*Work instructions*.
Can you rewrite the rows below with "computer-use agent" changed to "screen-control agent" and everything else left as it is?

*Records for this exercise*.

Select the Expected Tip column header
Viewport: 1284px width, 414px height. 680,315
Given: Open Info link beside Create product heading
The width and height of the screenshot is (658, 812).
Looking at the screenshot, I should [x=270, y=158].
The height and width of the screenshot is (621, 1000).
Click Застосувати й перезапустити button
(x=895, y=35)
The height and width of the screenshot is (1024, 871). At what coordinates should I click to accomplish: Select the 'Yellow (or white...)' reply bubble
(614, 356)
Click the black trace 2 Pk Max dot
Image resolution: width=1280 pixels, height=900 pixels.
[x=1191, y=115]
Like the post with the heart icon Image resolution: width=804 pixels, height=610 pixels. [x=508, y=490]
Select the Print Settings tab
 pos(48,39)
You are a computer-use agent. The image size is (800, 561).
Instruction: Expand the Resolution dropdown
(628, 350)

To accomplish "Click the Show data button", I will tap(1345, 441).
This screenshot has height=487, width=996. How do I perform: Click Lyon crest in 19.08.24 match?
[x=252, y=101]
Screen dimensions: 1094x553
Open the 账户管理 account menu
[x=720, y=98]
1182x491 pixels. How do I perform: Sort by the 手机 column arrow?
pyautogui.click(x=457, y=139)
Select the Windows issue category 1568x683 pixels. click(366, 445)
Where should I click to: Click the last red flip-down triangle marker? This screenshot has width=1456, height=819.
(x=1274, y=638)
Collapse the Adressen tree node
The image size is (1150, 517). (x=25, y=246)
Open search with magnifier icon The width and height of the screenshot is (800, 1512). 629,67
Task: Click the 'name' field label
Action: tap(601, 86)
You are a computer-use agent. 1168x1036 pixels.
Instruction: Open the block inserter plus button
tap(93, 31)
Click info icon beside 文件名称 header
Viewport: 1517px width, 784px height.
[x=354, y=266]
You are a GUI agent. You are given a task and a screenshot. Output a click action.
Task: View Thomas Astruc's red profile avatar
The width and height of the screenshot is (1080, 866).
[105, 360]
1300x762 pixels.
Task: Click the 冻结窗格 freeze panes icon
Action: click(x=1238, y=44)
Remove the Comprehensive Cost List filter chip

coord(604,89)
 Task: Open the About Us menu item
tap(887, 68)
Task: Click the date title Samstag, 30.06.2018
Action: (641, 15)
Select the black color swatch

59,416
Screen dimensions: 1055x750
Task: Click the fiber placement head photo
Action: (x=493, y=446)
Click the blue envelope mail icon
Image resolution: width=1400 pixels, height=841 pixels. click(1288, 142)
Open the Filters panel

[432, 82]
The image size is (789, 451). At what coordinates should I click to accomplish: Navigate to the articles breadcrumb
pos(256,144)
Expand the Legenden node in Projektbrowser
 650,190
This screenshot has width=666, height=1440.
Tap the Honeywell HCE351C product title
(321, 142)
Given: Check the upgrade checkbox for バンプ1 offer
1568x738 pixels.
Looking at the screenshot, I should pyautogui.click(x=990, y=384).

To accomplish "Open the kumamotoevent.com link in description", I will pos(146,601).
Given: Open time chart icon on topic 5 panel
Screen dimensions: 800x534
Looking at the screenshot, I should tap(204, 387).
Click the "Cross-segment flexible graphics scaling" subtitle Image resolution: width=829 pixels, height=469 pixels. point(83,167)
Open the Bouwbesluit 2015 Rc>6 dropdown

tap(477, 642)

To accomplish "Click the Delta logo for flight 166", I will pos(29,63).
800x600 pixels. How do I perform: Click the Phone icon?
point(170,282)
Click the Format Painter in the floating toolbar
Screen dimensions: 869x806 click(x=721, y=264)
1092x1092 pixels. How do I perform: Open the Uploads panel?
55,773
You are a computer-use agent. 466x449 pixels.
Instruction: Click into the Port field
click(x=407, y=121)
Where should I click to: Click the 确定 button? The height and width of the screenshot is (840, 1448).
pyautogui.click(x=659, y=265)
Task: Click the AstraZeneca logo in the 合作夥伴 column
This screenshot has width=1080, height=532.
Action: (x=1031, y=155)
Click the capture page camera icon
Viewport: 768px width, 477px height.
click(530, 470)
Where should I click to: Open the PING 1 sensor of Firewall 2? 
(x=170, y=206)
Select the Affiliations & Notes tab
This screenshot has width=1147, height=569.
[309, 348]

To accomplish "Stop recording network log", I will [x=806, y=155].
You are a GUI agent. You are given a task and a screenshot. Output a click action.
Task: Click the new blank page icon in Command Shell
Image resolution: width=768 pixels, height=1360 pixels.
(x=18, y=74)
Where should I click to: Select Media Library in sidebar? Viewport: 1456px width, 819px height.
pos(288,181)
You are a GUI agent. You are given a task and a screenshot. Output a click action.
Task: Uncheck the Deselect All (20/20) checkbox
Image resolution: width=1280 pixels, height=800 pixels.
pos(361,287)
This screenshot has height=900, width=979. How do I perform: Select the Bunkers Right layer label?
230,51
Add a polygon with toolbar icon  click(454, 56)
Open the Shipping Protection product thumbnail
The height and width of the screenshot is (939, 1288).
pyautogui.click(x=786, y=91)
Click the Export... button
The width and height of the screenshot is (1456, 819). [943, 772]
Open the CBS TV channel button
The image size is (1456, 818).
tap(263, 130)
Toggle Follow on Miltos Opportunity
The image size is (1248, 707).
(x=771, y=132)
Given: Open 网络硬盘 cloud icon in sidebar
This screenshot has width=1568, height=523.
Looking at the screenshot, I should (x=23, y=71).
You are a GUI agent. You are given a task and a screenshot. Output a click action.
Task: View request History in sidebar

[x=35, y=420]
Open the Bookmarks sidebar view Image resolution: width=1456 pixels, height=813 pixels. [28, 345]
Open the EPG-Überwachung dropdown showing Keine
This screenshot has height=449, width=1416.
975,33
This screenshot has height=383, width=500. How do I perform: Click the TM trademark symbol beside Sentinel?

*Solution to the problem*.
Select the Expected Tip column header
Viewport: 1284px width, 414px height. 680,315
Given: Open Info link beside Create product heading
The width and height of the screenshot is (658, 812).
Looking at the screenshot, I should [x=270, y=158].
The height and width of the screenshot is (621, 1000).
Click Застосувати й перезапустити button
(x=895, y=35)
The height and width of the screenshot is (1024, 871). At what coordinates should I click to accomplish: Select the 'Yellow (or white...)' reply bubble
(614, 356)
Click the black trace 2 Pk Max dot
Image resolution: width=1280 pixels, height=900 pixels.
[x=1191, y=115]
Like the post with the heart icon Image resolution: width=804 pixels, height=610 pixels. [x=508, y=490]
Select the Print Settings tab
 pos(48,39)
You are a screen-control agent. The image size is (800, 561).
Instruction: Expand the Resolution dropdown
(628, 350)

To accomplish "Click the Show data button", I will tap(1345, 441).
This screenshot has height=487, width=996. How do I perform: Click Lyon crest in 19.08.24 match?
[x=252, y=101]
Screen dimensions: 1094x553
Open the 账户管理 account menu
[x=720, y=98]
1182x491 pixels. How do I perform: Sort by the 手机 column arrow?
pyautogui.click(x=457, y=139)
Select the Windows issue category 1568x683 pixels. click(366, 445)
Where should I click to: Click the last red flip-down triangle marker? This screenshot has width=1456, height=819.
(x=1274, y=638)
Collapse the Adressen tree node
The image size is (1150, 517). (x=25, y=246)
Open search with magnifier icon The width and height of the screenshot is (800, 1512). 629,67
Task: Click the 'name' field label
Action: tap(601, 86)
You are a screen-control agent. 1168x1036 pixels.
Instruction: Open the block inserter plus button
tap(93, 31)
Click info icon beside 文件名称 header
Viewport: 1517px width, 784px height.
[x=354, y=266]
You are a GUI agent. You are given a task and a screenshot. Output a click action.
Task: View Thomas Astruc's red profile avatar
The width and height of the screenshot is (1080, 866).
[105, 360]
1300x762 pixels.
Task: Click the 冻结窗格 freeze panes icon
Action: click(x=1238, y=44)
Remove the Comprehensive Cost List filter chip

coord(604,89)
 Task: Open the About Us menu item
tap(887, 68)
Task: Click the date title Samstag, 30.06.2018
Action: (641, 15)
Select the black color swatch

59,416
Screen dimensions: 1055x750
Task: Click the fiber placement head photo
Action: (x=493, y=446)
Click the blue envelope mail icon
Image resolution: width=1400 pixels, height=841 pixels. click(1288, 142)
Open the Filters panel

[432, 82]
The image size is (789, 451). At what coordinates should I click to accomplish: Navigate to the articles breadcrumb
pos(256,144)
Expand the Legenden node in Projektbrowser
 650,190
This screenshot has width=666, height=1440.
Tap the Honeywell HCE351C product title
(321, 142)
Given: Check the upgrade checkbox for バンプ1 offer
1568x738 pixels.
Looking at the screenshot, I should pyautogui.click(x=990, y=384).

To accomplish "Open the kumamotoevent.com link in description", I will pos(146,601).
Given: Open time chart icon on topic 5 panel
Screen dimensions: 800x534
Looking at the screenshot, I should tap(204, 387).
Click the "Cross-segment flexible graphics scaling" subtitle Image resolution: width=829 pixels, height=469 pixels. point(83,167)
Open the Bouwbesluit 2015 Rc>6 dropdown

tap(477, 642)

To accomplish "Click the Delta logo for flight 166", I will pos(29,63).
800x600 pixels. How do I perform: Click the Phone icon?
point(170,282)
Click the Format Painter in the floating toolbar
Screen dimensions: 869x806 click(x=721, y=264)
1092x1092 pixels. How do I perform: Open the Uploads panel?
55,773
You are a screen-control agent. 466x449 pixels.
Instruction: Click into the Port field
click(x=407, y=121)
Where should I click to: Click the 确定 button? The height and width of the screenshot is (840, 1448).
pyautogui.click(x=659, y=265)
Task: Click the AstraZeneca logo in the 合作夥伴 column
This screenshot has width=1080, height=532.
Action: (x=1031, y=155)
Click the capture page camera icon
Viewport: 768px width, 477px height.
click(530, 470)
Where should I click to: Open the PING 1 sensor of Firewall 2? 
(x=170, y=206)
Select the Affiliations & Notes tab
This screenshot has width=1147, height=569.
[309, 348]

To accomplish "Stop recording network log", I will [x=806, y=155].
You are a GUI agent. You are given a task and a screenshot. Output a click action.
Task: Click the new blank page icon in Command Shell
Image resolution: width=768 pixels, height=1360 pixels.
(x=18, y=74)
Where should I click to: Select Media Library in sidebar? Viewport: 1456px width, 819px height.
pos(288,181)
You are a GUI agent. You are given a task and a screenshot. Output a click action.
Task: Uncheck the Deselect All (20/20) checkbox
Image resolution: width=1280 pixels, height=800 pixels.
pos(361,287)
This screenshot has height=900, width=979. How do I perform: Select the Bunkers Right layer label?
230,51
Add a polygon with toolbar icon  click(454, 56)
Open the Shipping Protection product thumbnail
The height and width of the screenshot is (939, 1288).
pyautogui.click(x=786, y=91)
Click the Export... button
The width and height of the screenshot is (1456, 819). [943, 772]
Open the CBS TV channel button
The image size is (1456, 818).
tap(263, 130)
Toggle Follow on Miltos Opportunity
The image size is (1248, 707).
(x=771, y=132)
Given: Open 网络硬盘 cloud icon in sidebar
This screenshot has width=1568, height=523.
Looking at the screenshot, I should (x=23, y=71).
You are a GUI agent. You are given a task and a screenshot. Output a click action.
Task: View request History in sidebar

[x=35, y=420]
Open the Bookmarks sidebar view Image resolution: width=1456 pixels, height=813 pixels. [28, 345]
Open the EPG-Überwachung dropdown showing Keine
This screenshot has height=449, width=1416.
975,33
This screenshot has height=383, width=500. How do I perform: Click the TM trademark symbol beside Sentinel?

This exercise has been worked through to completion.